Finally, fuzzy provenance methods are generally feasible at scale, since they can be easily implemented with existing search engine capabilities (via an exact text match search). Furthermore, since fuzzy provenance only relies on exact text matching with other sources on the internet, it works without needing coordination among text-producers or compliance from bad actors.
Conclusion
To reduce the information integrity risks posed by synthetic text in a scalable and effective way, the National Institute for Standards and Technology (NIST) should develop community guidance on how platforms hosting text-based digital content can make accessible (in no more than one click) the provenance and “fuzzy provenance” of the piece of text, when available. NIST should also consider issuing guidance on how AI companies could make their free generative AI records available to be crawled by search engines, to amplify the effectiveness of “fuzzy provenance”.
This action-ready policy memo is part of Day One 2025 — our effort to bring forward bold policy ideas, grounded in science and evidence, that can tackle the country’s biggest challenges and bring us closer to the prosperous, equitable and safe future that we all hope for whoever takes office in 2025 and beyond.
PLEASE NOTE (February 2025): Since publication several government websites have been taken offline. We apologize for any broken links to once accessible public data.
Making free generative AI records available to be crawled by search engines includes tradeoffs, which is why it is an optional recommendation to consider. Below are some questions regarding implementation guidance, and trade offs including privacy and proprietary information.
Guidance could instruct AI model companies how to make their free generative AI conversation records available to be crawled and indexed by search engines. Similar to ChatGPT logs or Perplexity threads, a unique URL would be created for each conversation, capturing the date it occurred. The key difference is that all free model conversation records would be made available, but only with the AI outputs of the conversation, after removing personally identifiable information (PII) (see “Privacy considerations” section below). Because users can already choose to share conversations with each other (meaning the conversation logs are retained), and conversation logs for major model providers do not currently appear to have an expiration date, this requirement shouldn’t impose an additional storage burden for AI model companies.
Guidance could instruct search engines how to crawl and index these model logs so that queries with exact text matches to the AI outputs would surface the appropriate model logs. This would not be very different from search engines crawling/indexing other types of new URLs and should be well-within existing search engine capabilities. In terms of storage, since only free model logs would be crawled and indexed, and most free models rate-limit the number of user messages allowed, storage should also not be a concern. For instance, even with 200 million weekly active users for ChatGPT, the number of conversations in a year would only be on the order of billions, which is well-within the current scale that existing search engines have to operate to enable users to “search the web”.

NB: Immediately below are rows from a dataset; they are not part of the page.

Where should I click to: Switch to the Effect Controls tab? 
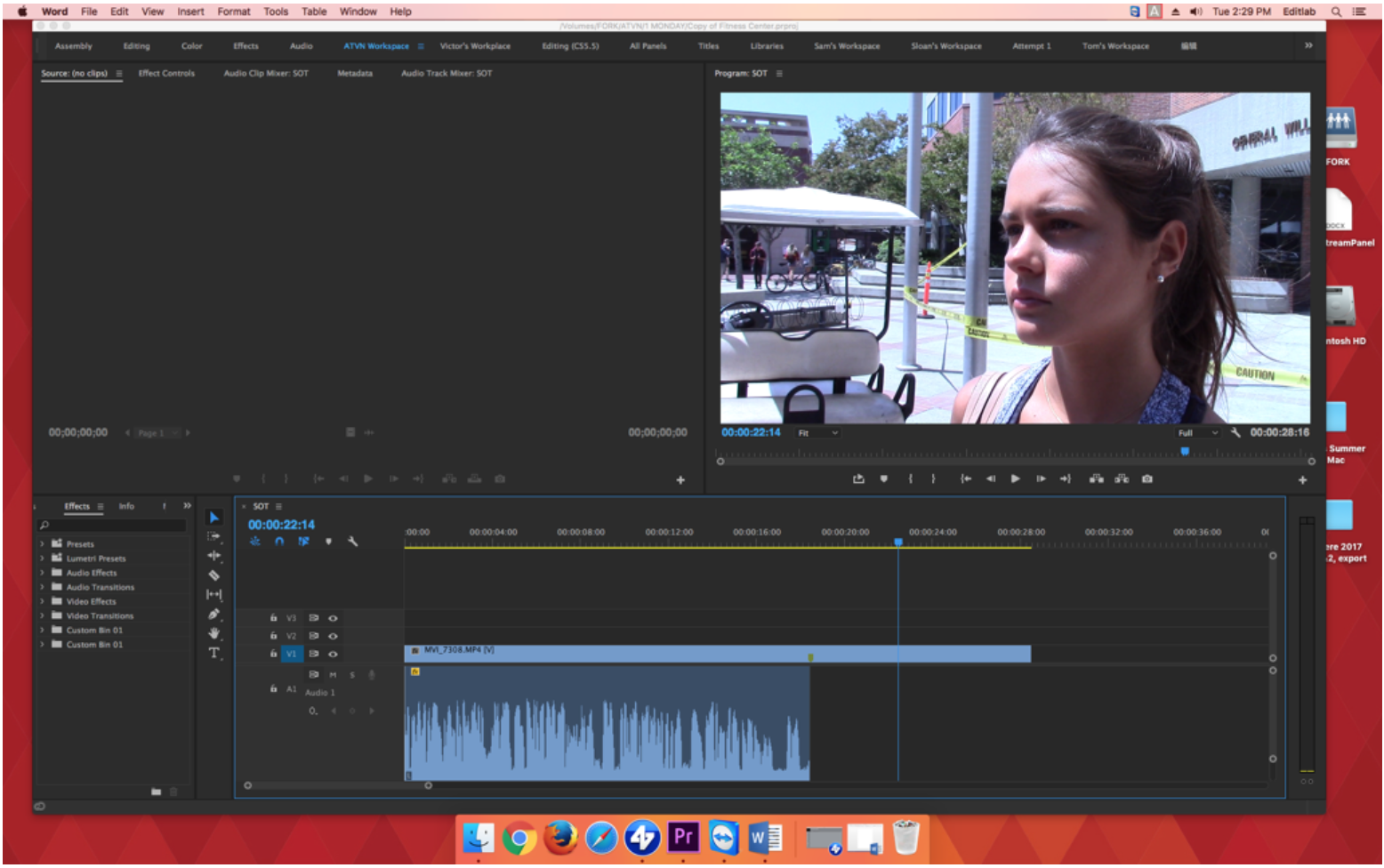tap(166, 73)
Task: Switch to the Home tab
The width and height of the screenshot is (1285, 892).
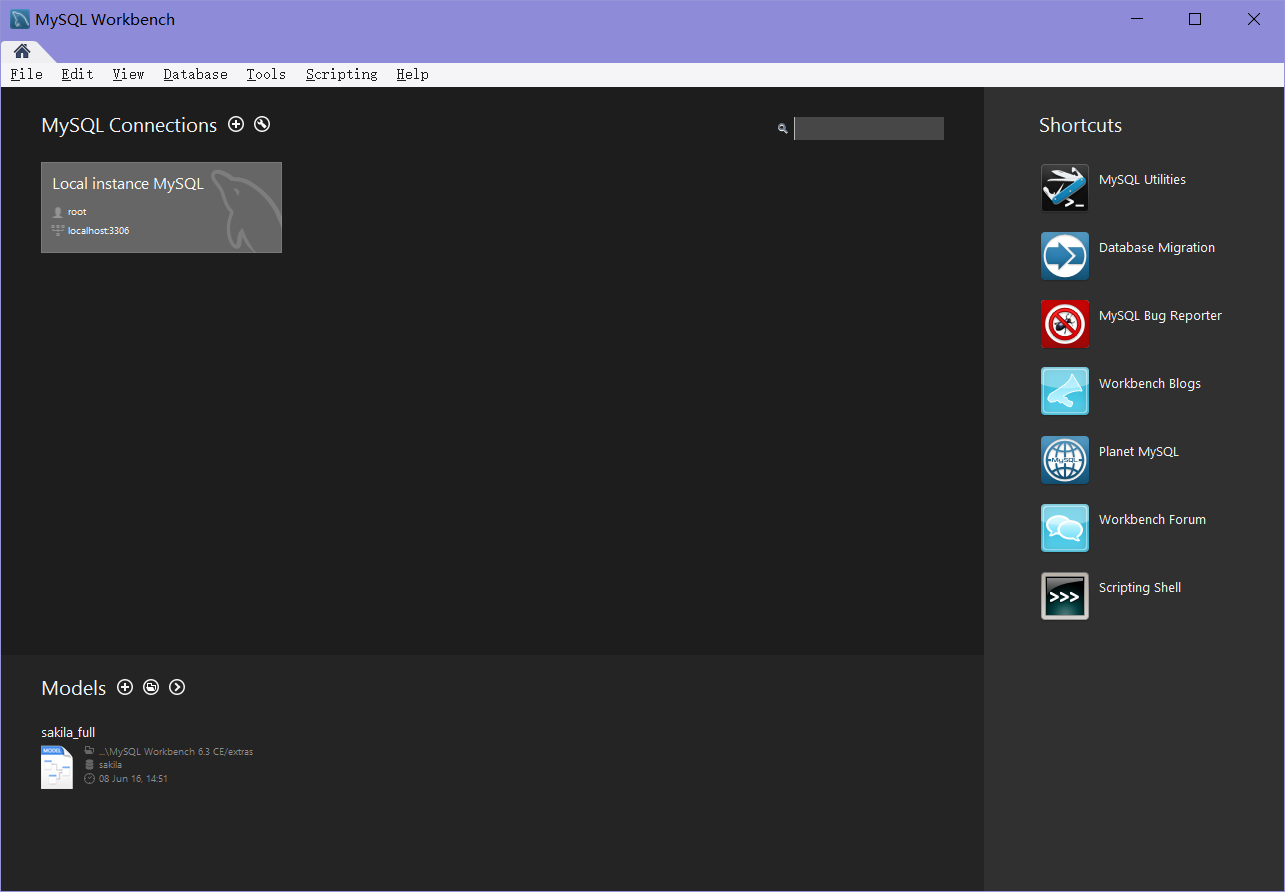Action: point(22,51)
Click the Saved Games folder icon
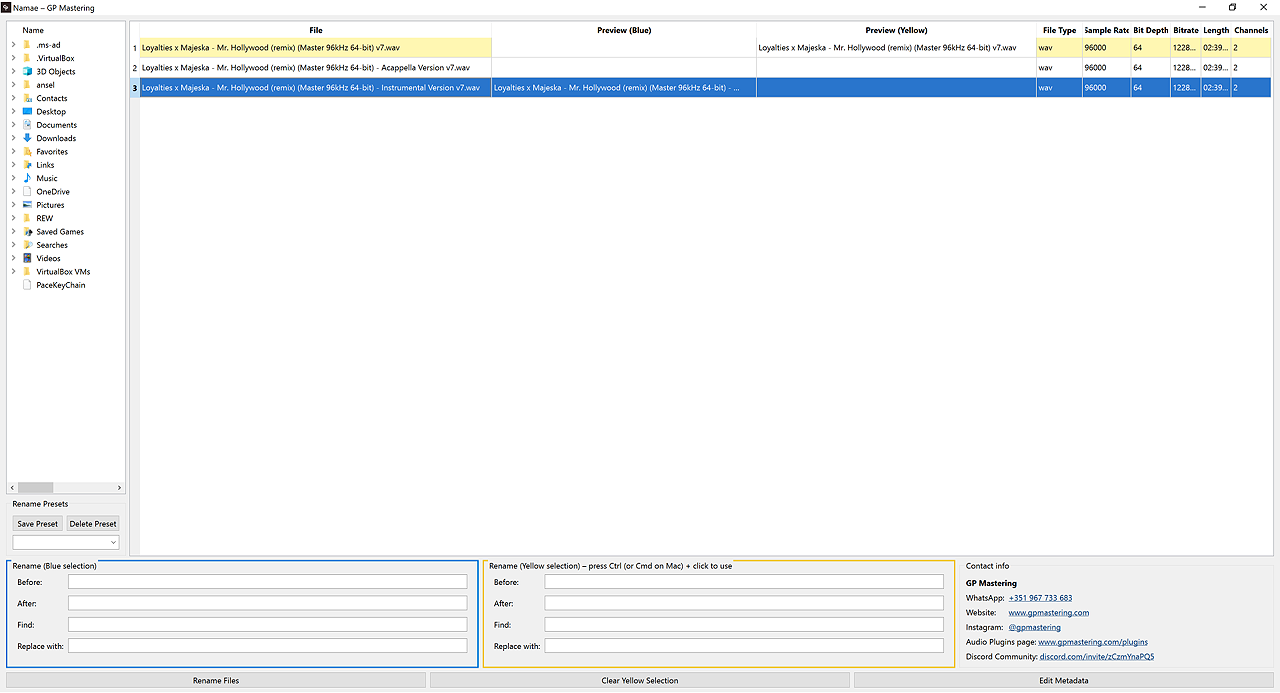 click(x=27, y=231)
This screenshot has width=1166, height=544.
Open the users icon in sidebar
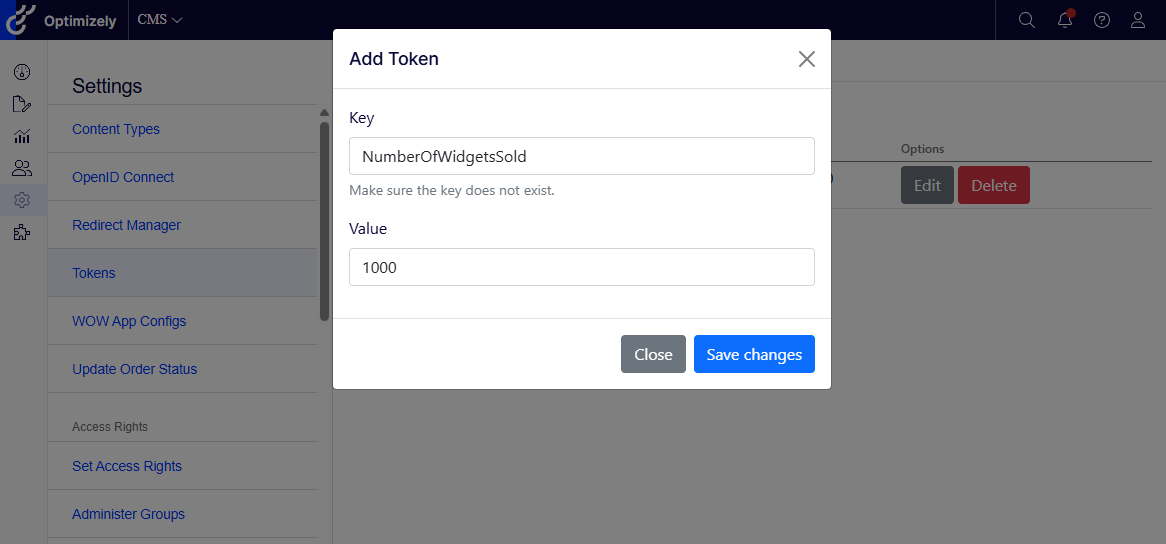(x=22, y=168)
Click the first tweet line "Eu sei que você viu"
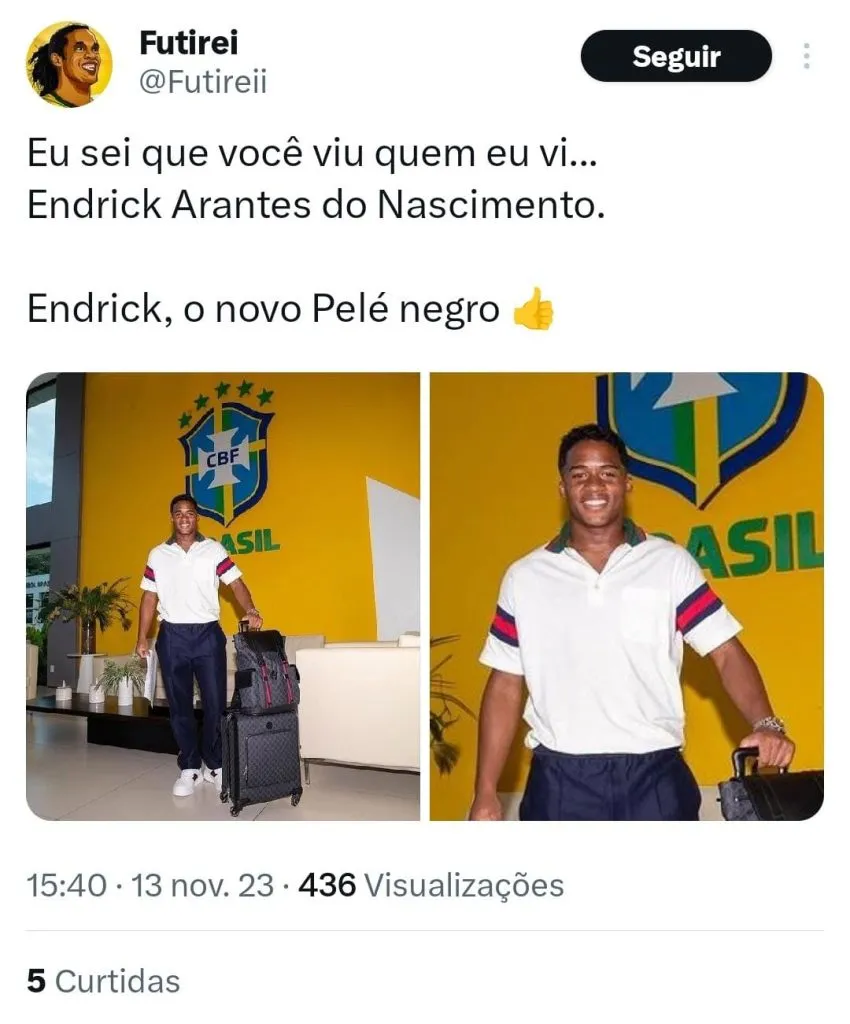Viewport: 850px width, 1024px height. coord(312,154)
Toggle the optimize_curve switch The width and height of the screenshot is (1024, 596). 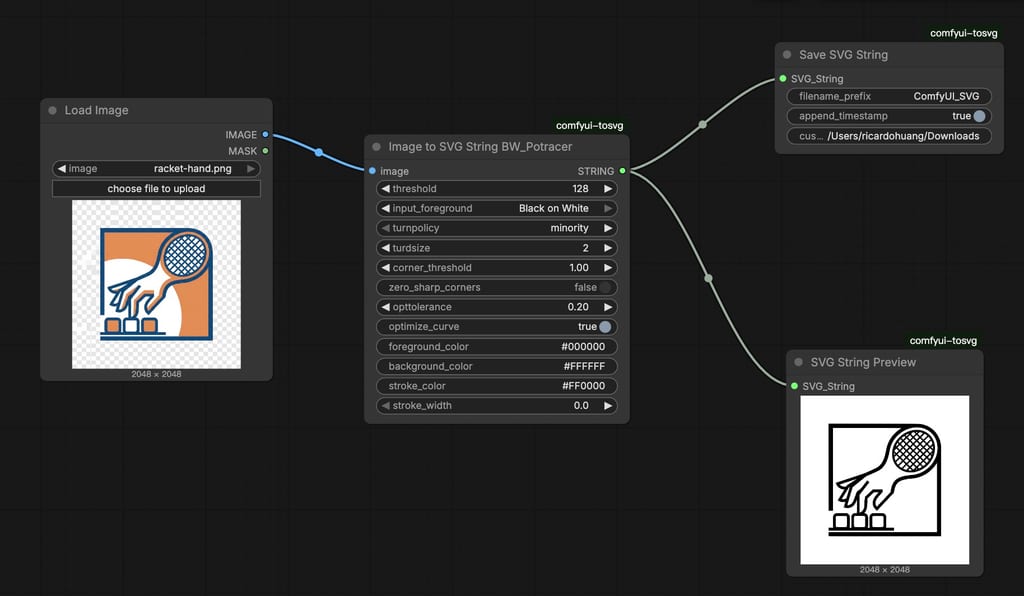(x=605, y=327)
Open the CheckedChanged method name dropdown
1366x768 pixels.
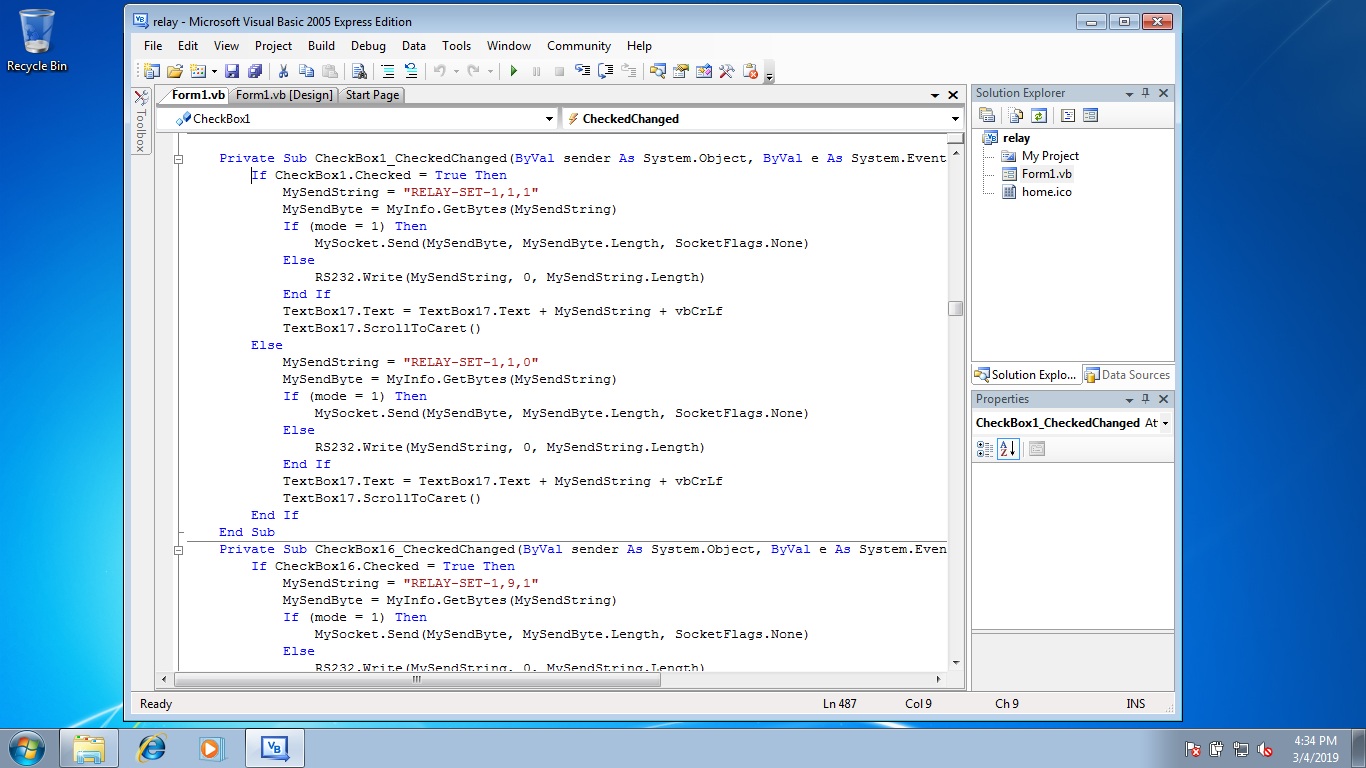955,119
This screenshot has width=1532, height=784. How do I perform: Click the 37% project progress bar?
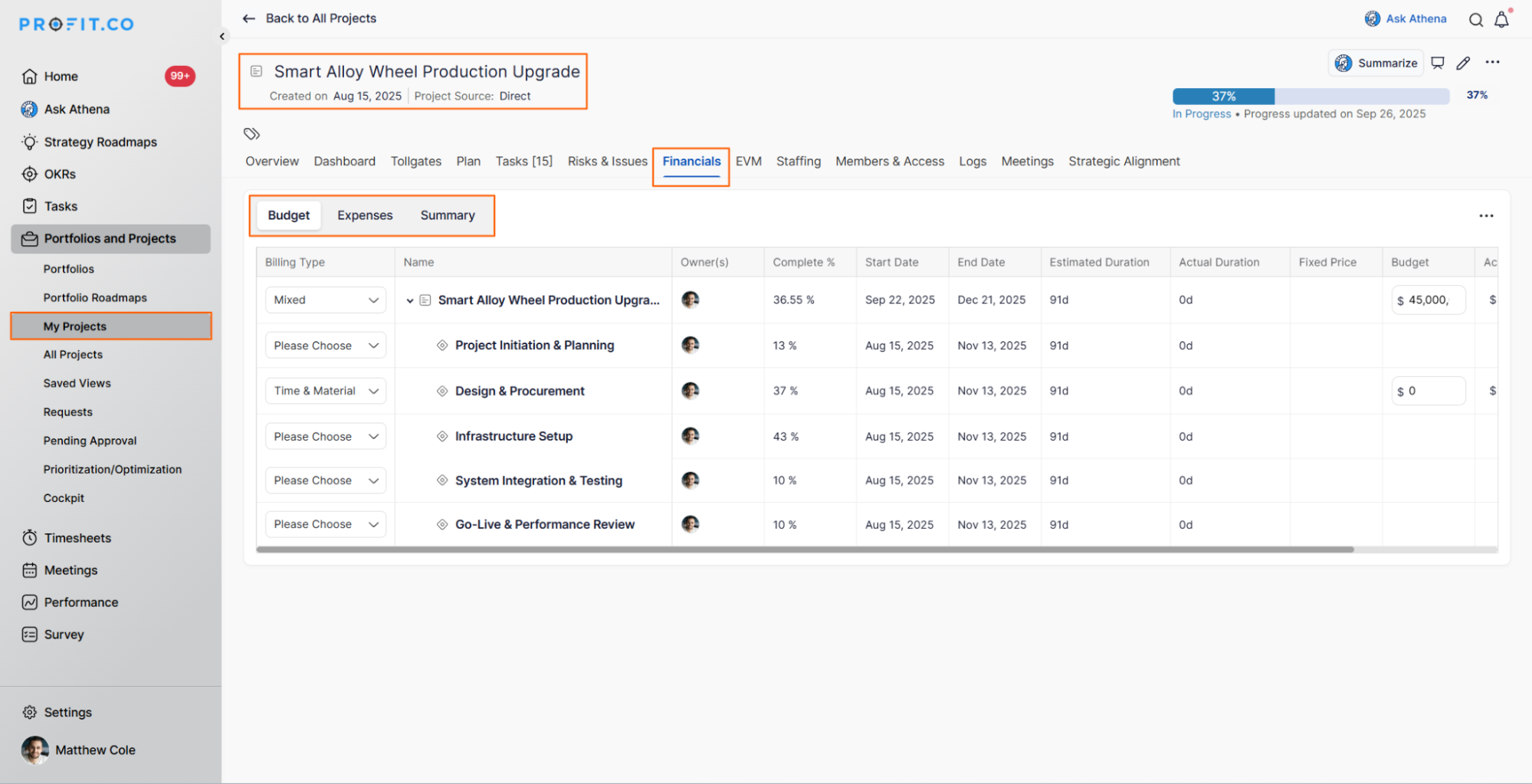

- Output filtering on the AI outputs should be done to remove any personal identifiable information (PII) present in the model’s responses. However, it might still be possible to extrapolate who the original user was just by looking at the AI outputs taken together and inferring some of the user prompts. This is a privacy concern that should be further investigated. Some possible mitigations include additionally removing any location references of a certain granularity (i.e. removing mentions of neighborhoods, but retaining mentions of states) and presenting AI responses in the conversation in a randomized order.
- Removals should be made possible by a user-initiated process demonstrating privacy concerns, similar to existing search engine removal protocols.
- User consent would also be an important consideration here. NIST could propose that free model users must “opt-in”, or that free model record crawling/indexing be “opt-out” by default for users, though this may greatly compromise the reliability of fuzzy provenance.
- Training on AI-generated text: AI companies are concerned about accidentally picking up on too much AI-generated text on the web and training on that instead of higher human-generated text, thus degrading the quality of their own generative models. However, because they would have identifiable domain prefixes (ie chatgpt.com, perplexity.ai), it would be easy to exclude these AI-generated conversation logs if desired during training. Indeed, provenance and fuzzy provenance may help AI companies avoid unintentionally training on AI-generated text.
- Sharing model outputs: On the flipside, AI companies might be concerned that making so many AI-generated model outputs available for competitors to access may result in helping competitors improve their own models. This is a fair concern, though partially mitigated by a) specific user inputs are not available, and only the AI outputs; and b) only free model outputs would be logged, rather than any premium models, thus providing some proprietary protection. However, it is still possible that competitors may be able to enhance their own responses by training on the structure of AI outputs from other models at scale.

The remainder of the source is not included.